● Given problem
Convert the records below into a JSON list of strings, with one string for each line. Leave out blank lines.
Start of Provided data
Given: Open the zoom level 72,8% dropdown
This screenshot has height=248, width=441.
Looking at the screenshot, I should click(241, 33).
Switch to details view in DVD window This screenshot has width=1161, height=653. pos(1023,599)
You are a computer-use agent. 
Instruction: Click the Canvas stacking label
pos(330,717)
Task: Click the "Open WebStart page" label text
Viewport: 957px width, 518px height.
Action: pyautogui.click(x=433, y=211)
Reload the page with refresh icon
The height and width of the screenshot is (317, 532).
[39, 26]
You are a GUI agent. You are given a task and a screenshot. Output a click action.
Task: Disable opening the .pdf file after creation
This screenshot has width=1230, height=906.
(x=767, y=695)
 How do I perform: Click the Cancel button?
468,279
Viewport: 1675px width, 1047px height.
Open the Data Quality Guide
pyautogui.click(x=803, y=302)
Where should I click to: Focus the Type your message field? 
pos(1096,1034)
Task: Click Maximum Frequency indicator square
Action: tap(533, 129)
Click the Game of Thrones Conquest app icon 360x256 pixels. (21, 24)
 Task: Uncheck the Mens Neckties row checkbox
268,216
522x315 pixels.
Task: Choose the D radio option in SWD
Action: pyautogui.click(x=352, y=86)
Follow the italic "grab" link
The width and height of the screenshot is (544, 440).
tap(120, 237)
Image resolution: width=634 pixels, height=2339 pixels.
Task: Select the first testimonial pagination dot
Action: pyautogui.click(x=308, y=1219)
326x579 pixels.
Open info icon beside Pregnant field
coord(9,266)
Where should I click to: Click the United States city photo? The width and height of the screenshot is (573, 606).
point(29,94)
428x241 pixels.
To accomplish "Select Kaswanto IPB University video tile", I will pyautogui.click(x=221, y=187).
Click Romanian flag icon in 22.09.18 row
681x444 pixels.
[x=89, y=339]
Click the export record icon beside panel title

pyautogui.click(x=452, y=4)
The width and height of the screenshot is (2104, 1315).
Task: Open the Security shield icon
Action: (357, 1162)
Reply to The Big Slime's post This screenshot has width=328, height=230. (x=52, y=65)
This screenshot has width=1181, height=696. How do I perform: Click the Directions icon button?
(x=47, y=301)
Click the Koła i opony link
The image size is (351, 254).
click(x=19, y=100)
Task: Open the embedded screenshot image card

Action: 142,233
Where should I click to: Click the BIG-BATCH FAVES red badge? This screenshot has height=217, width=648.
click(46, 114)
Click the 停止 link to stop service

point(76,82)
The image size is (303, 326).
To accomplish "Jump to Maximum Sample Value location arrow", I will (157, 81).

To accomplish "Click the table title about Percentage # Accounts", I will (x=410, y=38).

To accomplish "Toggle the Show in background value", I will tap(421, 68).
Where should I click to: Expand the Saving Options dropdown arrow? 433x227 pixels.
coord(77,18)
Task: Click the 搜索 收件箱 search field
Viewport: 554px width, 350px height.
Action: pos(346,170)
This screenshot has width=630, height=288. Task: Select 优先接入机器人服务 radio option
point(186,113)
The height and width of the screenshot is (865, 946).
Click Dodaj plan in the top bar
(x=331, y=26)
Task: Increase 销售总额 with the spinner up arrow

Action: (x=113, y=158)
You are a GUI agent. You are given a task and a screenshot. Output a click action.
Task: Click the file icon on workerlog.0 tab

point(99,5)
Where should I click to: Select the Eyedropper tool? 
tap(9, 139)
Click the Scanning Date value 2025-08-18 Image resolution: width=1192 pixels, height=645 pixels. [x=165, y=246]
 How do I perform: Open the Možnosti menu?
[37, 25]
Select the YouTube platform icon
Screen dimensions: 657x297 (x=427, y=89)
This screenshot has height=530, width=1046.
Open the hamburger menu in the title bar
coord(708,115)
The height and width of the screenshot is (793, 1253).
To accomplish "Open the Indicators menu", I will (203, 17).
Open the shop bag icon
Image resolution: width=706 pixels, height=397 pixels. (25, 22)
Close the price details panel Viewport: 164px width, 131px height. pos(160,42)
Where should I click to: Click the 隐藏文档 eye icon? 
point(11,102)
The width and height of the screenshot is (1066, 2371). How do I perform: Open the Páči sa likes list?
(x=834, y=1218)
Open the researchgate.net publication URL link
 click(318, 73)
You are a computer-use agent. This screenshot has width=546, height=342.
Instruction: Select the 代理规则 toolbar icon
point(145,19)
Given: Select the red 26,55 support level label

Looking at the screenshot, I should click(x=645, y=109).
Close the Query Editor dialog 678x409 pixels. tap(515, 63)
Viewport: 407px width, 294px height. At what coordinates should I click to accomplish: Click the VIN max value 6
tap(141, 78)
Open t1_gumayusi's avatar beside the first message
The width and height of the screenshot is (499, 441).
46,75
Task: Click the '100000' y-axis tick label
End of Provided data
● Solution to the problem
[
  "Given: Open the zoom level 72,8% dropdown",
  "This screenshot has height=248, width=441.",
  "Looking at the screenshot, I should click(241, 33).",
  "Switch to details view in DVD window This screenshot has width=1161, height=653. pos(1023,599)",
  "You are a computer-use agent. ",
  "Instruction: Click the Canvas stacking label",
  "pos(330,717)",
  "Task: Click the \"Open WebStart page\" label text",
  "Viewport: 957px width, 518px height.",
  "Action: pyautogui.click(x=433, y=211)",
  "Reload the page with refresh icon",
  "The height and width of the screenshot is (317, 532).",
  "[39, 26]",
  "You are a GUI agent. You are given a task and a screenshot. Output a click action.",
  "Task: Disable opening the .pdf file after creation",
  "This screenshot has width=1230, height=906.",
  "(x=767, y=695)",
  " How do I perform: Click the Cancel button?",
  "468,279",
  "Viewport: 1675px width, 1047px height.",
  "Open the Data Quality Guide",
  "pyautogui.click(x=803, y=302)",
  "Where should I click to: Focus the Type your message field? ",
  "pos(1096,1034)",
  "Task: Click Maximum Frequency indicator square",
  "Action: tap(533, 129)",
  "Click the Game of Thrones Conquest app icon 360x256 pixels. (21, 24)",
  " Task: Uncheck the Mens Neckties row checkbox",
  "268,216",
  "522x315 pixels.",
  "Task: Choose the D radio option in SWD",
  "Action: pyautogui.click(x=352, y=86)",
  "Follow the italic \"grab\" link",
  "The width and height of the screenshot is (544, 440).",
  "tap(120, 237)",
  "Image resolution: width=634 pixels, height=2339 pixels.",
  "Task: Select the first testimonial pagination dot",
  "Action: pyautogui.click(x=308, y=1219)",
  "326x579 pixels.",
  "Open info icon beside Pregnant field",
  "coord(9,266)",
  "Where should I click to: Click the United States city photo? The width and height of the screenshot is (573, 606).",
  "point(29,94)",
  "428x241 pixels.",
  "To accomplish \"Select Kaswanto IPB University video tile\", I will pyautogui.click(x=221, y=187).",
  "Click Romanian flag icon in 22.09.18 row",
  "681x444 pixels.",
  "[x=89, y=339]",
  "Click the export record icon beside panel title",
  "pyautogui.click(x=452, y=4)",
  "The width and height of the screenshot is (2104, 1315).",
  "Task: Open the Security shield icon",
  "Action: (357, 1162)",
  "Reply to The Big Slime's post This screenshot has width=328, height=230. (x=52, y=65)",
  "This screenshot has width=1181, height=696. How do I perform: Click the Directions icon button?",
  "(x=47, y=301)",
  "Click the Koła i opony link",
  "The image size is (351, 254).",
  "click(x=19, y=100)",
  "Task: Open the embedded screenshot image card",
  "Action: 142,233",
  "Where should I click to: Click the BIG-BATCH FAVES red badge? This screenshot has height=217, width=648.",
  "click(46, 114)",
  "Click the 停止 link to stop service",
  "point(76,82)",
  "The image size is (303, 326).",
  "To accomplish \"Jump to Maximum Sample Value location arrow\", I will (157, 81).",
  "To accomplish \"Click the table title about Percentage # Accounts\", I will (x=410, y=38).",
  "To accomplish \"Toggle the Show in background value\", I will tap(421, 68).",
  "Where should I click to: Expand the Saving Options dropdown arrow? 433x227 pixels.",
  "coord(77,18)",
  "Task: Click the 搜索 收件箱 search field",
  "Viewport: 554px width, 350px height.",
  "Action: pos(346,170)",
  "This screenshot has width=630, height=288. Task: Select 优先接入机器人服务 radio option",
  "point(186,113)",
  "The height and width of the screenshot is (865, 946).",
  "Click Dodaj plan in the top bar",
  "(x=331, y=26)",
  "Task: Increase 销售总额 with the spinner up arrow",
  "Action: (x=113, y=158)",
  "You are a GUI agent. You are given a task and a screenshot. Output a click action.",
  "Task: Click the file icon on workerlog.0 tab",
  "point(99,5)",
  "Where should I click to: Select the Eyedropper tool? ",
  "tap(9, 139)",
  "Click the Scanning Date value 2025-08-18 Image resolution: width=1192 pixels, height=645 pixels. [x=165, y=246]",
  " How do I perform: Open the Možnosti menu?",
  "[37, 25]",
  "Select the YouTube platform icon",
  "Screen dimensions: 657x297 (x=427, y=89)",
  "This screenshot has height=530, width=1046.",
  "Open the hamburger menu in the title bar",
  "coord(708,115)",
  "The height and width of the screenshot is (793, 1253).",
  "To accomplish \"Open the Indicators menu\", I will (203, 17).",
  "Open the shop bag icon",
  "Image resolution: width=706 pixels, height=397 pixels. (25, 22)",
  "Close the price details panel Viewport: 164px width, 131px height. pos(160,42)",
  "Where should I click to: Click the 隐藏文档 eye icon? ",
  "point(11,102)",
  "The width and height of the screenshot is (1066, 2371). How do I perform: Open the Páči sa likes list?",
  "(x=834, y=1218)",
  "Open the researchgate.net publication URL link",
  " click(318, 73)",
  "You are a computer-use agent. This screenshot has width=546, height=342.",
  "Instruction: Select the 代理规则 toolbar icon",
  "point(145,19)",
  "Given: Select the red 26,55 support level label",
  "Looking at the screenshot, I should click(x=645, y=109).",
  "Close the Query Editor dialog 678x409 pixels. tap(515, 63)",
  "Viewport: 407px width, 294px height. At what coordinates should I click to accomplish: Click the VIN max value 6",
  "tap(141, 78)",
  "Open t1_gumayusi's avatar beside the first message",
  "The width and height of the screenshot is (499, 441).",
  "46,75",
  "Task: Click the '100000' y-axis tick label"
]